> _SET EXERCISE 1_
Reproduce the whole PM2.5 random forest model summary without any changes.

> _PASSAGE_
Begin
Training data
508,134 daily PM\(_{2.5}\) measurements on 2,769 different days across 764 unique stations from 2017-01-01 to 2024-07-31.
Measured PM\(_{2.5}\) concentration (\(\mu g/ m^3\)) quantiles are:
percentile | concentration |
---|---|
0% | 0.0 |
5% | 2.4 |
25% | 4.6 |
50% | 7.0 |
75% | 10.2 |
95% | 17.6 |
100% | 593.0 |
Random Forest
The generalized regression forest has 200 trees and was trained using a sample fraction of 0.5, a minimum node size of 5, and an \(m_{try}\) value of 20.
Variable Importance
The variable importance is calculated as an exponentially-weighted sum of how many times each feature was selected within the first 6 splits of each tree in the forest.
importance | predictor |
---|---|
0.707 | merra_oc |
0.104 | merra_bc |
0.069 | hpbl |
0.032 | plume_smoke |
0.024 | x |
0.020 | temperature_max |
0.014 | merra_so4 |
0.006 | wind_speed |
0.005 | temperature_min |
0.004 | y, doy, merra_dust |
0.003 | solar_radiation |
0.002 | elevation_sd, specific_humidity |
0.001 | elevation_median, wind_direction, merra_ss |
0.000 | year, precipitation |
LOLO Model Accuracy
Leave-one-location-out (LOLO) accuracy is calculated by using out of
bag predictions from the trained random forest with resample clustering
by the location. Accuracy is characterized using median absolute error
(mae
) and the Spearman’s correlation coefficient
(rho
). Accuracy metrics are calculated for each left out
location and then summarized using the median accuracy statistic across
all locations. This most closely captures the performance in a
real-world scenario where we are trying to predict air pollution between
2017 and 2023 in a place where it was not measured.
End
Word and element locating records:
Begin
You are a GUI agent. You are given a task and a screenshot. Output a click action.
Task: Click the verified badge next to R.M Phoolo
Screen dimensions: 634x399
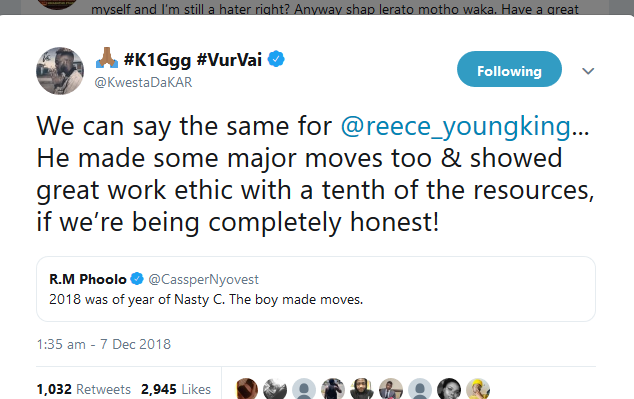[x=137, y=279]
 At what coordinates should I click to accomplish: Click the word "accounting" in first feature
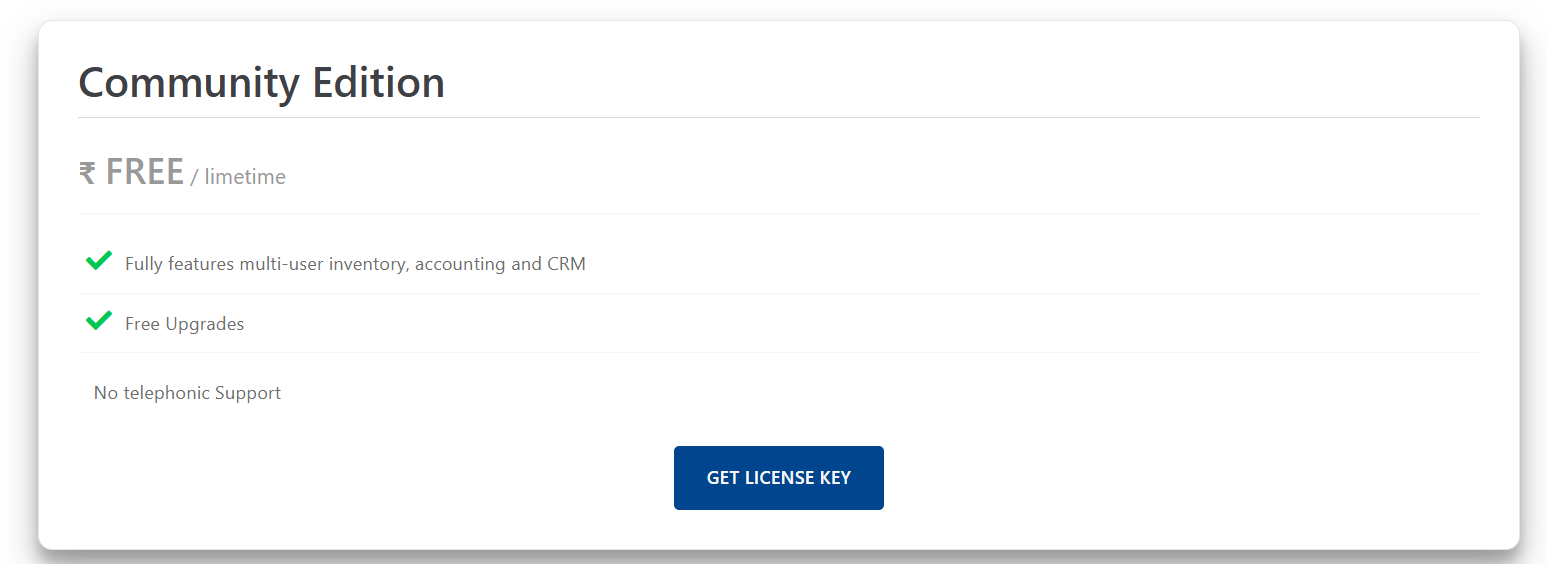(x=460, y=264)
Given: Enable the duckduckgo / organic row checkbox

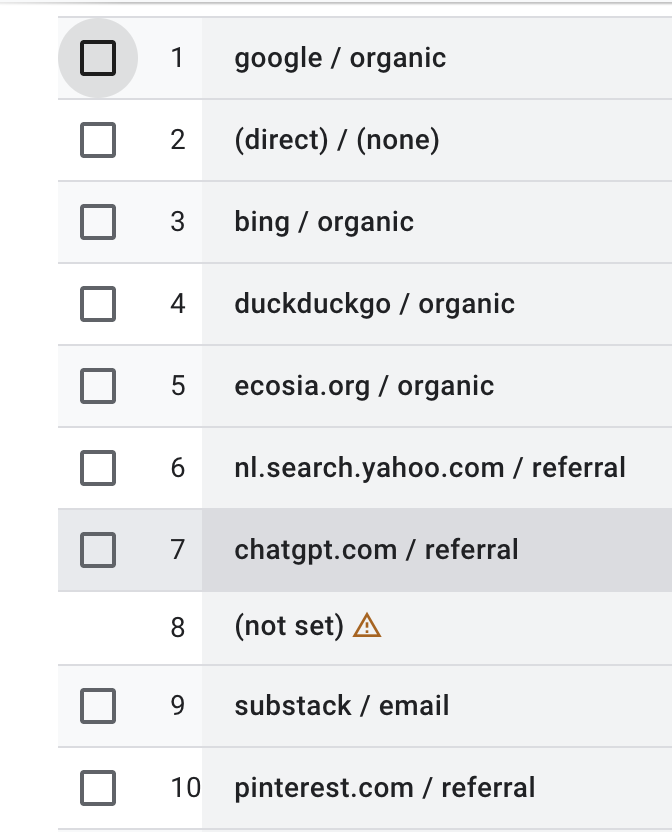Looking at the screenshot, I should (97, 304).
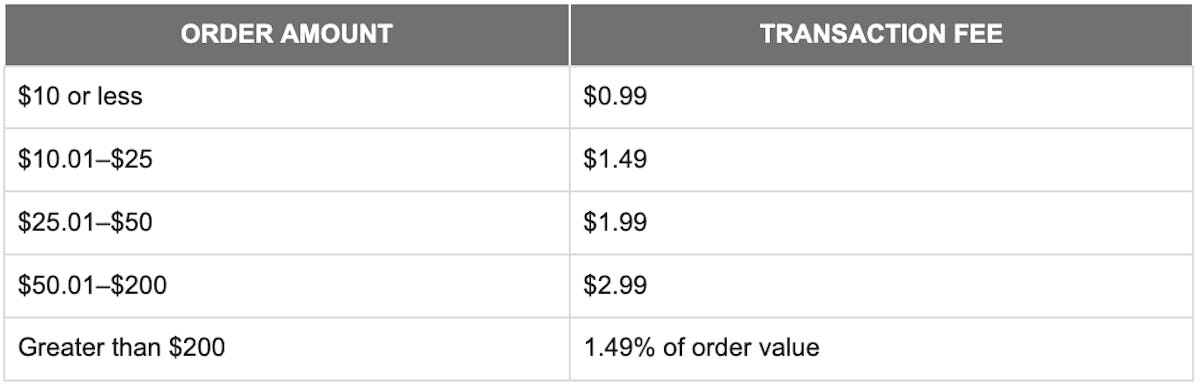Click the word "FEE" in the header
1199x387 pixels.
pos(977,34)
End
> _SET EXERCISE 2_
Transcribe the records exactly, starting at the line that contains "Given: Enable the" and ending at the end of the records, both ends included. Leave the pictures out of your answer.

> _OUTPUT 1_
Training data
508,134 daily PM\(_{2.5}\) measurements on 2,769 different days across 764 unique stations from 2017-01-01 to 2024-07-31.
Measured PM\(_{2.5}\) concentration (\(\mu g/ m^3\)) quantiles are:
percentile | concentration |
---|---|
0% | 0.0 |
5% | 2.4 |
25% | 4.6 |
50% | 7.0 |
75% | 10.2 |
95% | 17.6 |
100% | 593.0 |
Random Forest
The generalized regression forest has 200 trees and was trained using a sample fraction of 0.5, a minimum node size of 5, and an \(m_{try}\) value of 20.
Variable Importance
The variable importance is calculated as an exponentially-weighted sum of how many times each feature was selected within the first 6 splits of each tree in the forest.
importance | predictor |
---|---|
0.707 | merra_oc |
0.104 | merra_bc |
0.069 | hpbl |
0.032 | plume_smoke |
0.024 | x |
0.020 | temperature_max |
0.014 | merra_so4 |
0.006 | wind_speed |
0.005 | temperature_min |
0.004 | y, doy, merra_dust |
0.003 | solar_radiation |
0.002 | elevation_sd, specific_humidity |
0.001 | elevation_median, wind_direction, merra_ss |
0.000 | year, precipitation |
LOLO Model Accuracy
Leave-one-location-out (LOLO) accuracy is calculated by using out of
bag predictions from the trained random forest with resample clustering
by the location. Accuracy is characterized using median absolute error
(mae
) and the Spearman’s correlation coefficient
(rho
). Accuracy metrics are calculated for each left out
location and then summarized using the median accuracy statistic across
all locations. This most closely captures the performance in a
real-world scenario where we are trying to predict air pollution between
2017 and 2023 in a place where it was not measured.

> _OUTPUT 2_
Given: Enable the duckduckgo / organic row checkbox

Looking at the screenshot, I should (97, 304).
Click the word "FEE" in the header
1199x387 pixels.
pos(977,34)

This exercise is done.